Parvin had only been married for one month before the attack and her husband was badly injured too. He thinks others share Saddam's guilt but will never be punished. "Other countries like Germany helped [Saddam] get the weapons and the Arabs paid for the war," he says. "The Americans defended him. That's why they're keeping quiet about it. Justice is not just a simple question of punishing Saddam."

Washington gave Baghdad political support in the war long after Iraq's use of chemical weapons had been made public.
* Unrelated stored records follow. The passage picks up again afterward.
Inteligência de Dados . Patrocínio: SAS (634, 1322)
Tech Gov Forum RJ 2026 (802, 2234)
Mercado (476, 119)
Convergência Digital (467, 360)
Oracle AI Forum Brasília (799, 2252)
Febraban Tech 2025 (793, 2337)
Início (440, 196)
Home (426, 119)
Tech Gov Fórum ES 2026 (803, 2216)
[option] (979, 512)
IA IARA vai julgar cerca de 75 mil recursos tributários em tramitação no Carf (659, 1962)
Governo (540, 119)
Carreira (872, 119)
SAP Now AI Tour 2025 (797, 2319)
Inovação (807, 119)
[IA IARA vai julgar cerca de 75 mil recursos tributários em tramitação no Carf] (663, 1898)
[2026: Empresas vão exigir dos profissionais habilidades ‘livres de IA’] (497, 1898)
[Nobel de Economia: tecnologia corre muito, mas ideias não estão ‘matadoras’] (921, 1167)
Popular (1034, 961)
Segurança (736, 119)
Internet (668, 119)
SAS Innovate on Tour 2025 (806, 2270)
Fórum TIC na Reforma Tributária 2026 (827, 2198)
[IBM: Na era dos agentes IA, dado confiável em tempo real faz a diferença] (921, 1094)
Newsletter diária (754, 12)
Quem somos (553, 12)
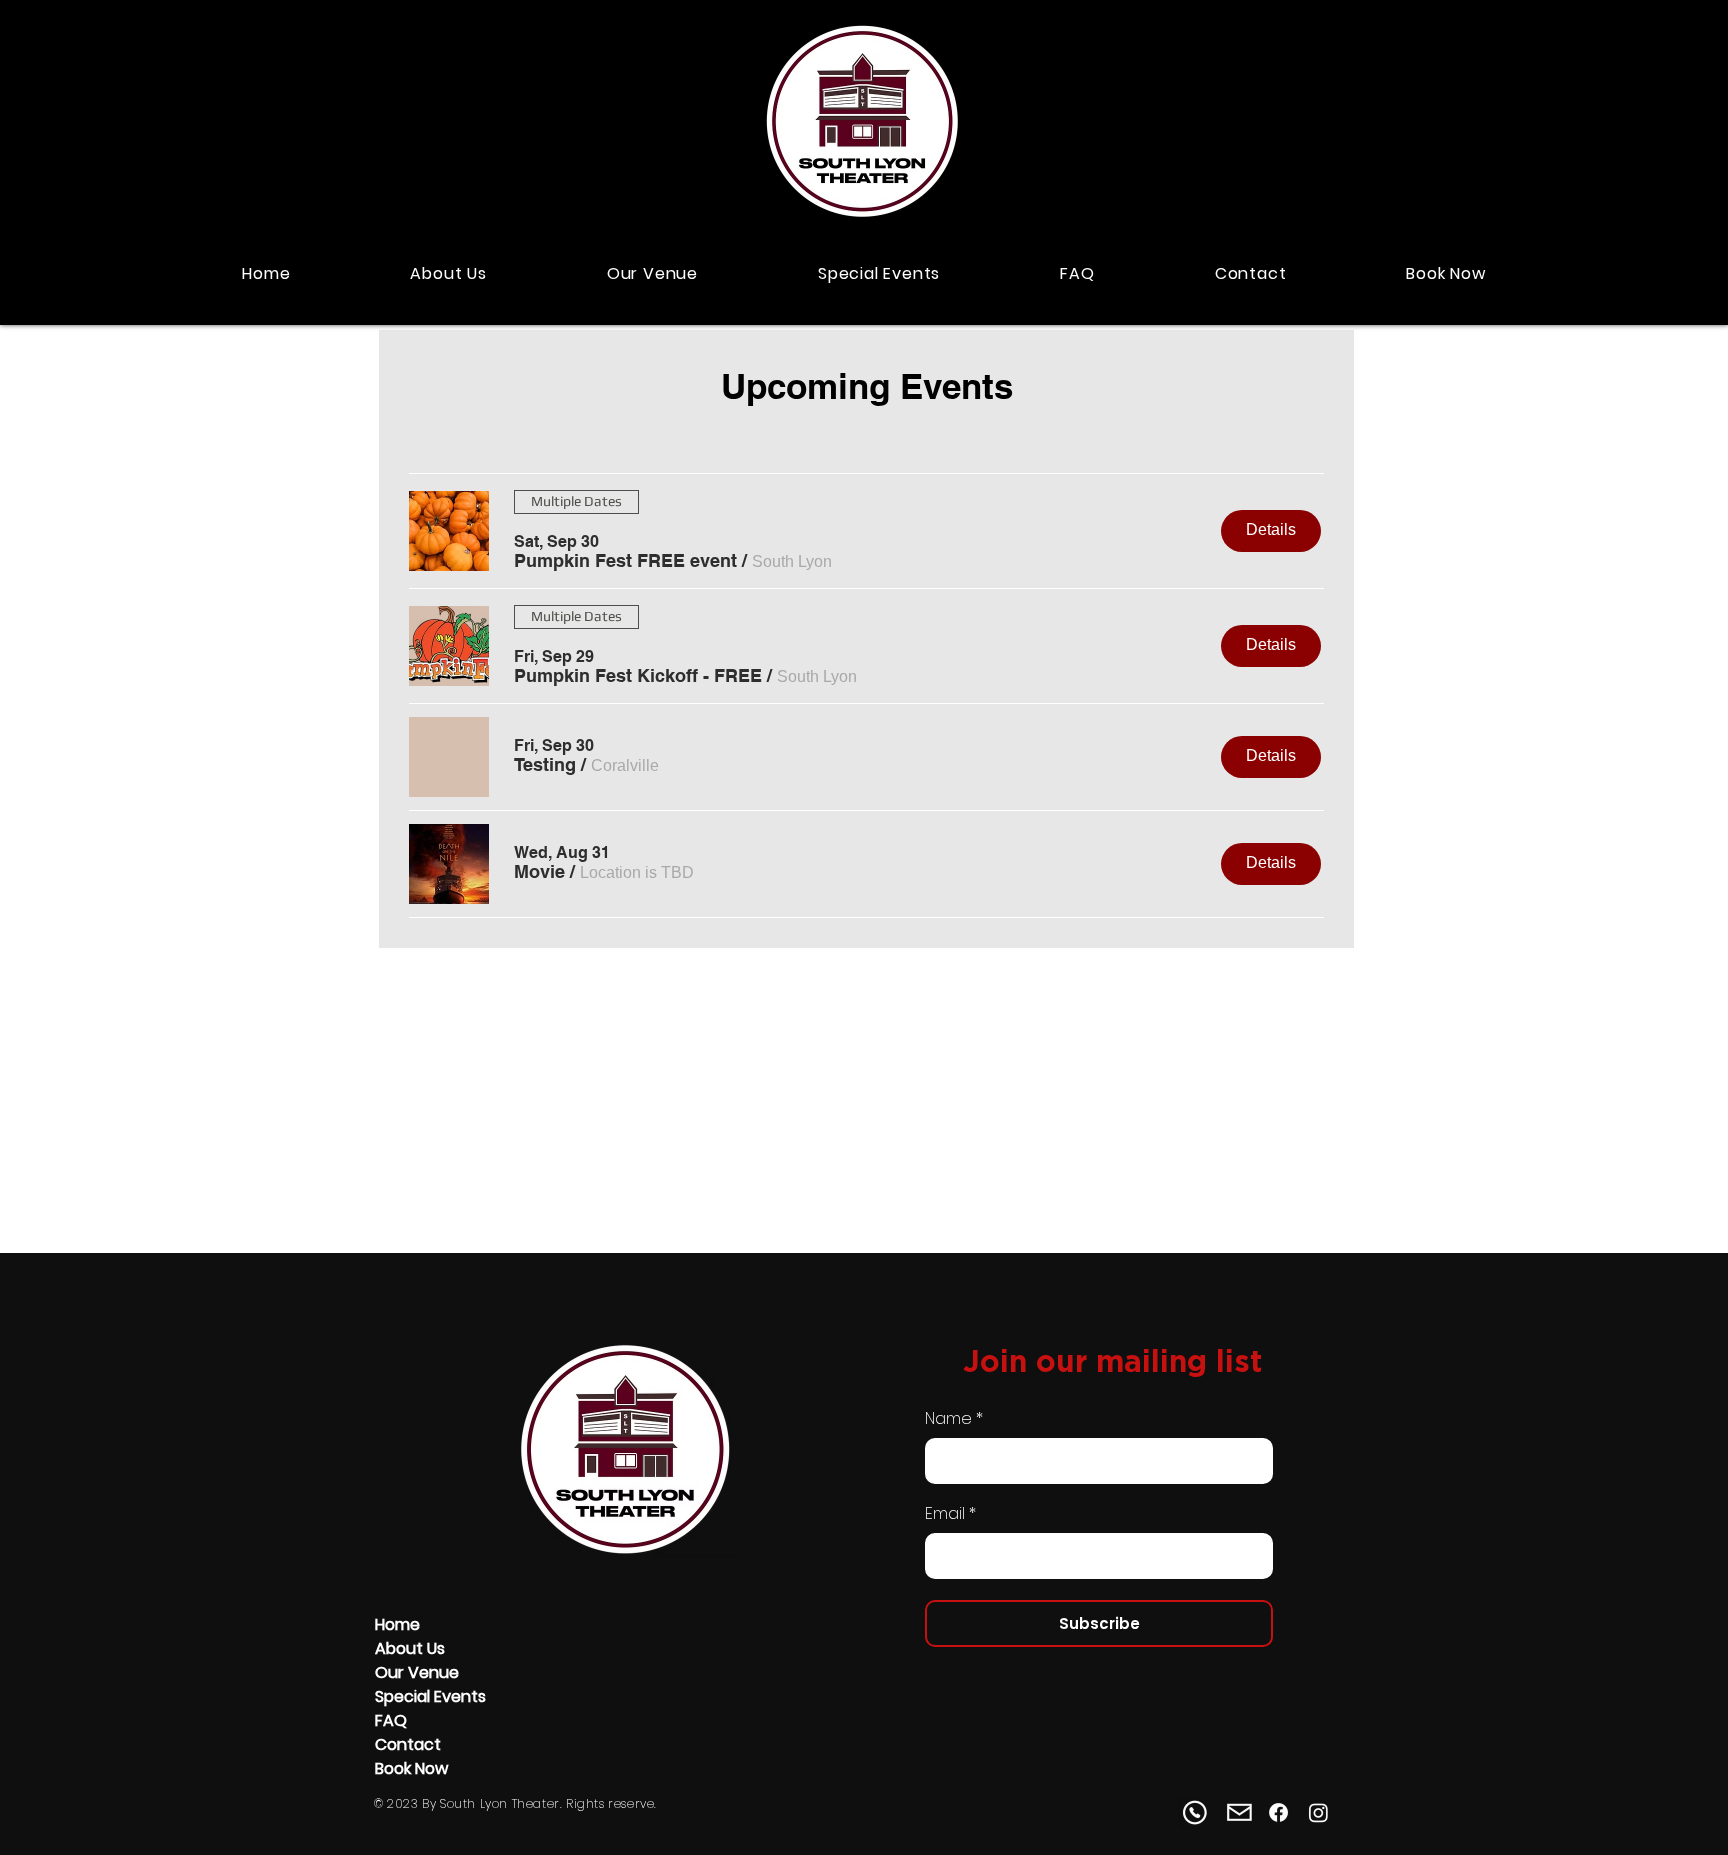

At that time, Iran was in the throes of revolution and was seen as more dangerous than Saddam's Iraq. During his visit to Tehran last week, Iraqi Prime Minister Ibrahim al-Jaafari pinned blame for the war entirely on Saddam.

"Why has all this been forgotten? How can weapons of mass destruction be an excuse to attack Saddam while the victims of his attacks do not count enough to be taken into consideration?" asked Shahriar Khateri of the Society for Chemical Weapons Victims' Support, an Iranian non-governmental organisation. As a 14-year-old boy, Dr Khateri was exposed to mustard gas while fighting on the front line.

Iran complained several times to the UN Security Council after Iraq began using chemical weapons in 1983 but it never secured a specific condemnation of Iraq.

"We were used to terrible weapons like tanks and bombs, but this one created awe," said Dr Khateri. "When we saw people who had died without signs of injury on their bodies, it made us far more frightened than when someone was hit by a bullet and you knew what had happened."